EXERCISE INSTRUCTIONS: Please lay out the lines between the one holding "Open the Query Help link" and the one holding "pyautogui.click(x=921, y=16)", inclusive, as a Markdown table with the columns Row and Line, skipping any blank lines. Leave the pictures out of the table.

INPUT FOR THIS TASK:

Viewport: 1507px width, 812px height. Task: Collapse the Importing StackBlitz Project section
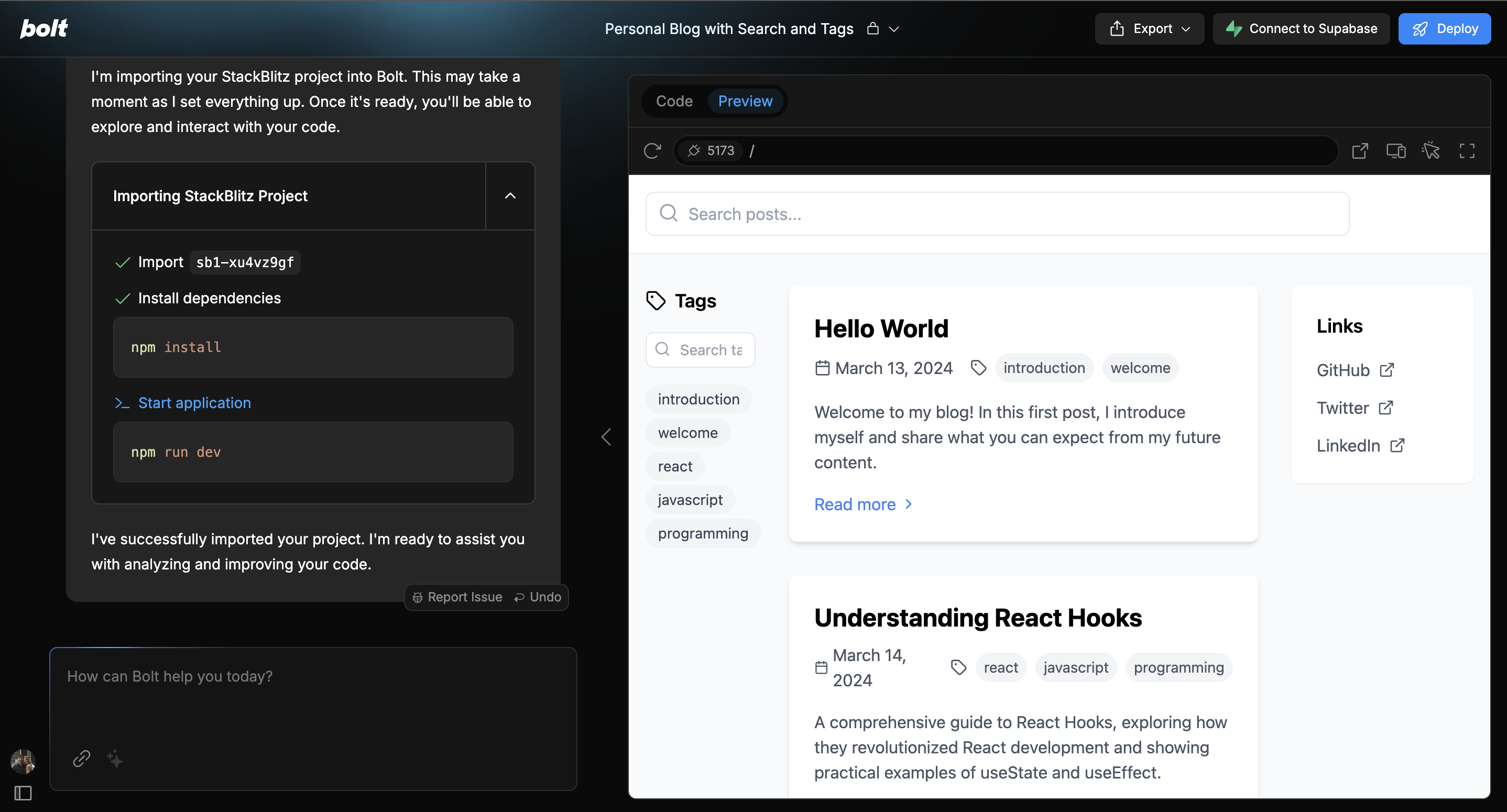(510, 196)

---

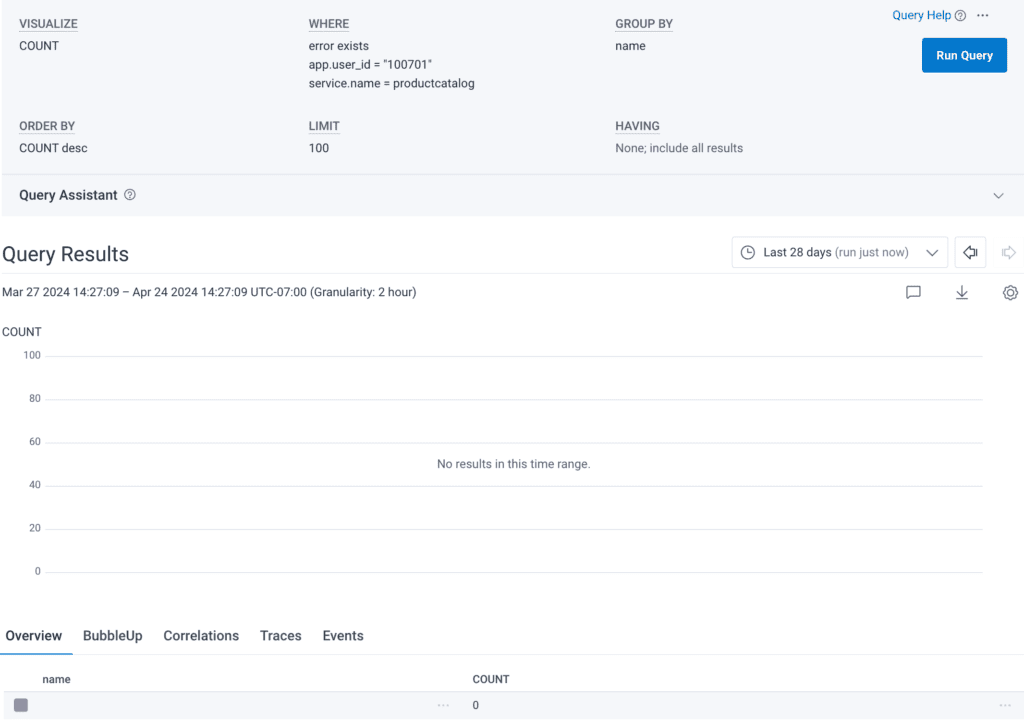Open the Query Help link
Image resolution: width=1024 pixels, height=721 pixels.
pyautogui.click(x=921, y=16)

ANSWER TO THIS EXERCISE:
| Row | Line |
|---|---|
| 1 | Open the Query Help link |
| 2 | Image resolution: width=1024 pixels, height=721 pixels. |
| 3 | pyautogui.click(x=921, y=16) |